Supplied material:
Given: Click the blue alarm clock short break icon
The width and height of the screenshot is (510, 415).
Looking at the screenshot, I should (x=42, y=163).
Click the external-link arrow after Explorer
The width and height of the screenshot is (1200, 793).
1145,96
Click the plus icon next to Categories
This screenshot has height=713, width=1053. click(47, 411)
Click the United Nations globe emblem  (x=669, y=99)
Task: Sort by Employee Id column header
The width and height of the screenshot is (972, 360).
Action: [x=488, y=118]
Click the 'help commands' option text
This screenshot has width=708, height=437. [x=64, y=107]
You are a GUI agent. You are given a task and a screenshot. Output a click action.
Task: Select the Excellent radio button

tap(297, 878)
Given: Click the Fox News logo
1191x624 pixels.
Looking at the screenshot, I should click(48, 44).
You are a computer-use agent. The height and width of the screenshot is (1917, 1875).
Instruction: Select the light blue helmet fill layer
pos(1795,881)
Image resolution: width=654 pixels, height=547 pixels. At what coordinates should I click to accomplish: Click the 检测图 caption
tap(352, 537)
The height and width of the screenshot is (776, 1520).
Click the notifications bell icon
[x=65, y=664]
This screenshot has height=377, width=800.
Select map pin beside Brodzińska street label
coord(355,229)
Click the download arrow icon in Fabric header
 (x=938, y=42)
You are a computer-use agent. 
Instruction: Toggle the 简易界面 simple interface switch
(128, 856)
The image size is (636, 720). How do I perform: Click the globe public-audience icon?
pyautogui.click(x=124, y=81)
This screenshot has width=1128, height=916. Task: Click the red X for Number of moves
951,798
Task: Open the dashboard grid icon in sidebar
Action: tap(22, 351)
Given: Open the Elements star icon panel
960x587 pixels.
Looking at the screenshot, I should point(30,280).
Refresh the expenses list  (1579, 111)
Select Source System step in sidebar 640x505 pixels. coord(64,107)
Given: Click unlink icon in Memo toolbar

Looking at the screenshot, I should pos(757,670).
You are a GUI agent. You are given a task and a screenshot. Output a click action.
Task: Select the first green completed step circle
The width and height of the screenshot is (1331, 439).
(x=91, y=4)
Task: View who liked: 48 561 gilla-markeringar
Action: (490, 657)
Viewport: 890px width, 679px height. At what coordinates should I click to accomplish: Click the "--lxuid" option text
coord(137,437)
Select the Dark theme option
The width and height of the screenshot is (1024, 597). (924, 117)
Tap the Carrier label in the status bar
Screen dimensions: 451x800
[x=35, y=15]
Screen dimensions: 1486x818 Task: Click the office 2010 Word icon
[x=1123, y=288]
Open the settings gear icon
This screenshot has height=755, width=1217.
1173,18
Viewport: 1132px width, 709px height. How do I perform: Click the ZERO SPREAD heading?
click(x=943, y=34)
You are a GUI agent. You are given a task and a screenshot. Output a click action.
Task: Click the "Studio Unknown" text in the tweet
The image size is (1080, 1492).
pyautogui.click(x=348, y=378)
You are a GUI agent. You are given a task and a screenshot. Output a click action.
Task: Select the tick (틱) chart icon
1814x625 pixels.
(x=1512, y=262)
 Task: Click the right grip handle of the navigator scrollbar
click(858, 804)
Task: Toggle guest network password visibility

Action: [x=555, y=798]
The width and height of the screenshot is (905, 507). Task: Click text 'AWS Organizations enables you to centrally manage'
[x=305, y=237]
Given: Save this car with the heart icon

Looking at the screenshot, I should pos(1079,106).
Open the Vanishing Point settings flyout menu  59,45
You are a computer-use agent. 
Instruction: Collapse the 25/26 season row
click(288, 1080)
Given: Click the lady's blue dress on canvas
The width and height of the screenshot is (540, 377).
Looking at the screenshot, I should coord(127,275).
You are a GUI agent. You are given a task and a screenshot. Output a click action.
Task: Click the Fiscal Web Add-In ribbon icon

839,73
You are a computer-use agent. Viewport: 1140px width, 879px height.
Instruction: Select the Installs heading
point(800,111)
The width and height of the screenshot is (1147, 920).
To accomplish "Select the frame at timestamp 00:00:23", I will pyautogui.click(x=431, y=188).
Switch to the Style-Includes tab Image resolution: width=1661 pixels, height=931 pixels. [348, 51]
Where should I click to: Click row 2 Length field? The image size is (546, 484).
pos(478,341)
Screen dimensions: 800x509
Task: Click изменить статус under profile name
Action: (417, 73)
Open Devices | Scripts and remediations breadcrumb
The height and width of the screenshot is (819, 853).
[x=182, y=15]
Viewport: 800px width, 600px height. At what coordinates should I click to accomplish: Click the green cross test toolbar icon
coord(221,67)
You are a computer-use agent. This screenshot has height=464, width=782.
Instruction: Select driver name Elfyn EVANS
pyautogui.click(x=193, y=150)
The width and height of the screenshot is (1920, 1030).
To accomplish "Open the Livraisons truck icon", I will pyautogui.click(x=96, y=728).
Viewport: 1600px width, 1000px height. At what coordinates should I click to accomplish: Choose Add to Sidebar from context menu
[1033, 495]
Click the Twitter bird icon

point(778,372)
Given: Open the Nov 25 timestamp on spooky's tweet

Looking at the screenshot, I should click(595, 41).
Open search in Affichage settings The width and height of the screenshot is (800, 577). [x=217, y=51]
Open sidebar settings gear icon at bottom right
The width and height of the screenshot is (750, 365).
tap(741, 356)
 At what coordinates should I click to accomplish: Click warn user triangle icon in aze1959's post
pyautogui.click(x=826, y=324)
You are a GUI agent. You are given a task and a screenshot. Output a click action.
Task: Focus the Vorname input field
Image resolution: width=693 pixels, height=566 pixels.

Brief: Could you retype exactly the lines from the first one of the records through the line containing "Task: Sort by Employee Id column header", both included, and nothing more?

Task output:
Given: Click the blue alarm clock short break icon
The width and height of the screenshot is (510, 415).
Looking at the screenshot, I should (x=42, y=163).
Click the external-link arrow after Explorer
The width and height of the screenshot is (1200, 793).
1145,96
Click the plus icon next to Categories
This screenshot has height=713, width=1053. click(47, 411)
Click the United Nations globe emblem  (x=669, y=99)
Task: Sort by Employee Id column header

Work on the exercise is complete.